Obviously, it's difficult for the people working at WDFW to read these kinds of things about their agency, and there are some things that a new management will have to deal with in terms of the agency's internal culture. As far as I know, none of the fish biologists, fish managers, and other staffers in the WDFW's Fish Division that we've worked with over the years in supporting our fishery were involved in any of this. We can only offer them our support and prayers as their agency faces the challenging task of making constructive changes and rebuilding its reputation.
 #240074  by Toni
 Mon Jan 29, 2018 9:14 am
One thing not brought up is that Unsworth was directly involved in is the court ordered negotiations with the comanagers that he didn't even tell the commission about whom he is under. This was a 10 year plan for salmon and it was sent to NOAA to be approved. That might have led to his seeking another source of employment.
 #240886  by Don Wittenberger
 Mon Apr 02, 2018 10:32 am
In our system, the military is subordinate to civilian authority, and generals serve at the commander-in-chief's pleasure.
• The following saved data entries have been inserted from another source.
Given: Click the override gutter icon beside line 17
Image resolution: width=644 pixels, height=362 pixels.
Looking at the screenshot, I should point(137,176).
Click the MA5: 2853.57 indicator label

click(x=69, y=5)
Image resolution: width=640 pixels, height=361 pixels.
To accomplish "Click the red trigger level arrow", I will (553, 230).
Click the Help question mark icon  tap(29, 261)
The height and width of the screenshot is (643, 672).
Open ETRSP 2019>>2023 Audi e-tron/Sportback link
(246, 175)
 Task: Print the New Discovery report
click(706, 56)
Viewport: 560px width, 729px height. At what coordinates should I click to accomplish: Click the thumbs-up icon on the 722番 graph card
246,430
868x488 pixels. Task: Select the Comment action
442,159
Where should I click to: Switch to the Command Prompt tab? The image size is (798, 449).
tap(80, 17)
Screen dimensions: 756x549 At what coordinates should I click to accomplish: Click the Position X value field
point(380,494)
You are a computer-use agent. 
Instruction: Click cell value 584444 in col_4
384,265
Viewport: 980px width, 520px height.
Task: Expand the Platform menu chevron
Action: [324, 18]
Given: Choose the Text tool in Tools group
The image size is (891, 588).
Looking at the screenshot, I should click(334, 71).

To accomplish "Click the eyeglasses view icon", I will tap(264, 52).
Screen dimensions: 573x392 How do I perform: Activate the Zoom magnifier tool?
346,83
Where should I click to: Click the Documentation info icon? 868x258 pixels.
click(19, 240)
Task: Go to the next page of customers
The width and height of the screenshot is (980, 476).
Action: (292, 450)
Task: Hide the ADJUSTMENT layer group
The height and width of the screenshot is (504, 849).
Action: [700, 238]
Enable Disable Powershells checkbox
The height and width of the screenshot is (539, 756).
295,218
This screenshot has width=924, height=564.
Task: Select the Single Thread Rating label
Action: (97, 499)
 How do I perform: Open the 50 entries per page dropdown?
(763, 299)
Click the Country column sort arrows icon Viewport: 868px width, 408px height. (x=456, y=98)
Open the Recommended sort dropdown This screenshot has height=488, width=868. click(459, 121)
A general who disobeys or ignores his civilian superiors may find himself out of work. Who was right about the policy disputes is beside the point; historians and partisans can debate that until the end of time.

In the case of WDFW, the governance structure is more like a corporation's, but the same basic principle applies. The Director is like a CEO, and the Commission is akin to a board of directors. The Commission hires the Director and determines general policies. The Director has wide latitude to run the agency, is responsible for its performance, and is expected to inform the Commission of what he's doing and implement its policies. If he didn't, that's the most logical explanation of why he isn't the Director anymore.